Out of the Wings

Posts Tagged ‘Seminar’

Dramaturgy on the Edge: A Dialogue Between Australia and Northern Ireland

12 May 2010

Dramaturgy on the Edge: A Dialogue Between Australia and Northern Ireland

Friday 2nd July 2010, 2- 5pm

Brian Friel Theatre, Drama and Film Centre, Queen’s University Belfast

The discussion will be chaired by Professor Mary Luckhurst, playwright, director, dramaturg and academic.

Speakers:

  • Dr Peter Eckersall, Associate Professor in Theatre Studies, The University of Melbourne and dramaturg with not yet it’s difficult performance company.
  • Hanna Slattne, dramaturg with Tinderbox Theatre Company, Belfast and founder member of UK Dramaturgs’ Network.
  • Dr Duška Radosavljević, dramaturg, theatre critic and academic based at the University of Kent.

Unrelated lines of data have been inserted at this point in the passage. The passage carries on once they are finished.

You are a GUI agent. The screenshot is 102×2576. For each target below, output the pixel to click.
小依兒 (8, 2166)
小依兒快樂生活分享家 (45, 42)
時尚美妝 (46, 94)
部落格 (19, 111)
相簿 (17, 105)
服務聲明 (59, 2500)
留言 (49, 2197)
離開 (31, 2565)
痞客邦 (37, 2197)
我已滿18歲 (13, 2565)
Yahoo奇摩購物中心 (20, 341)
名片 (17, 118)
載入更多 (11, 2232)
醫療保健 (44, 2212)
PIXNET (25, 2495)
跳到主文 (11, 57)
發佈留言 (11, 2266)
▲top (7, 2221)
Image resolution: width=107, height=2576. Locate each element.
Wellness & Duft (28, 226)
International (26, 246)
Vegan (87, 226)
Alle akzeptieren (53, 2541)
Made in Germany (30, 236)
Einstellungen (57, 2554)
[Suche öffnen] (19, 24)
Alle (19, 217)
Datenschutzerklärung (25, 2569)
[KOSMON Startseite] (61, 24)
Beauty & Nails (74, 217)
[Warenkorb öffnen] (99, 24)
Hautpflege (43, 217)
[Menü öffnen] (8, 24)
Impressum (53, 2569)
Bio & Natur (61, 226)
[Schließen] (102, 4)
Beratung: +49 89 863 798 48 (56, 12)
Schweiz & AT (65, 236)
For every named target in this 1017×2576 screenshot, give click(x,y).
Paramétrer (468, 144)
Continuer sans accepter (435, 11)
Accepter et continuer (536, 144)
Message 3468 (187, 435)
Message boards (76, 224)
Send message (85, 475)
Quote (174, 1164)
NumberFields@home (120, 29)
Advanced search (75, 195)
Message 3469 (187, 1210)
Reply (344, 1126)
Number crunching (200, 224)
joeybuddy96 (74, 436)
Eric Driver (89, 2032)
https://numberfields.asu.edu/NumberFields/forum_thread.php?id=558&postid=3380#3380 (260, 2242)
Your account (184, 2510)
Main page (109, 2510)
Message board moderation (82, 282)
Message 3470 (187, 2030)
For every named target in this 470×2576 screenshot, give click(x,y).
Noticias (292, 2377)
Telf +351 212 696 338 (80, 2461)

This round table discussion aims to initiate a dialogue about dramaturgical practices in Northern Ireland/UK and Australia, and between dramaturgical theory and practice. Peter Eckersall will talk about the Melbourne-based Dramaturgies Project and Hanna Slattne will outline the Northern Irish Joint Sectoral Dramaturgy Project. Hanna will also give a demonstration of her practice with the Tinderbox Writers’ Lab.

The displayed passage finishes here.